After reading the data below, copy out every line that contains the word "Open".

▸ **Excerpted records**:
#####

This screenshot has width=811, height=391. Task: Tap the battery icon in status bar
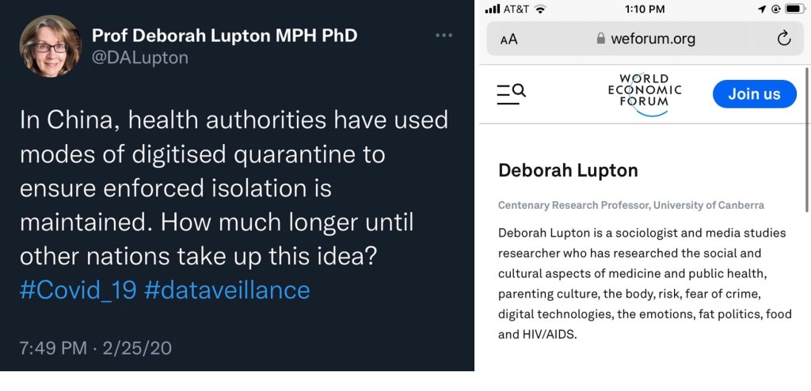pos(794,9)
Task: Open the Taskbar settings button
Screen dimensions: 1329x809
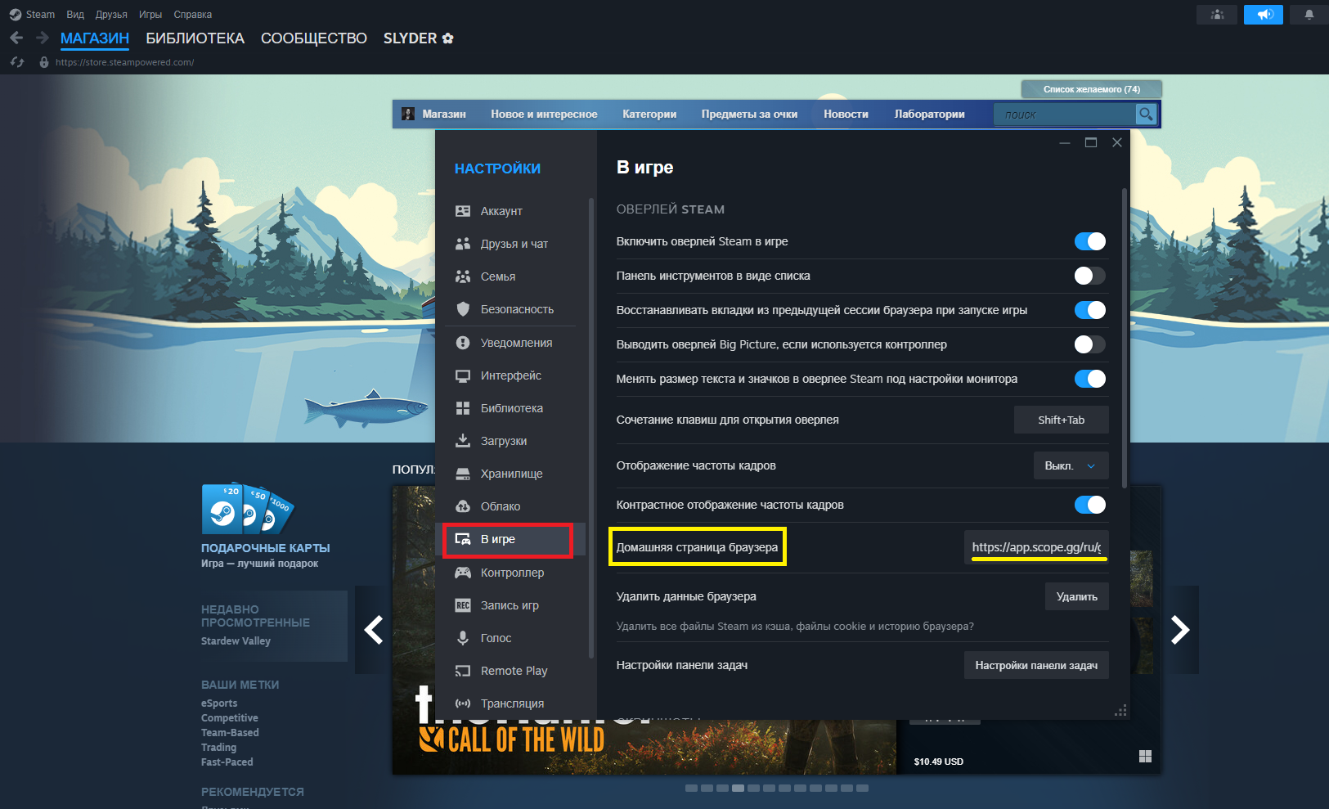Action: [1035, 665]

#####

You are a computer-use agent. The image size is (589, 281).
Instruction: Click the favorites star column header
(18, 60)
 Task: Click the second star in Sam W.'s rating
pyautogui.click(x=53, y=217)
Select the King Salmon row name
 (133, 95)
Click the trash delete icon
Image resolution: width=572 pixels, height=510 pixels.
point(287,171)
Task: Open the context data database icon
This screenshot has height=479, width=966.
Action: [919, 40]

#####

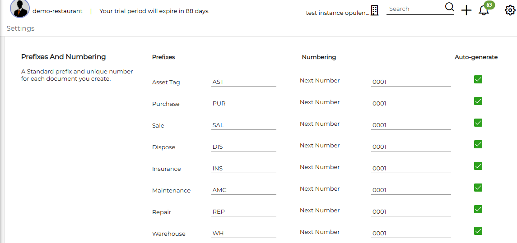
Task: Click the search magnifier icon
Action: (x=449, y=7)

#####

▸ **Solved exercise**:
Task: Open the Taskbar settings button
Task: Open the context data database icon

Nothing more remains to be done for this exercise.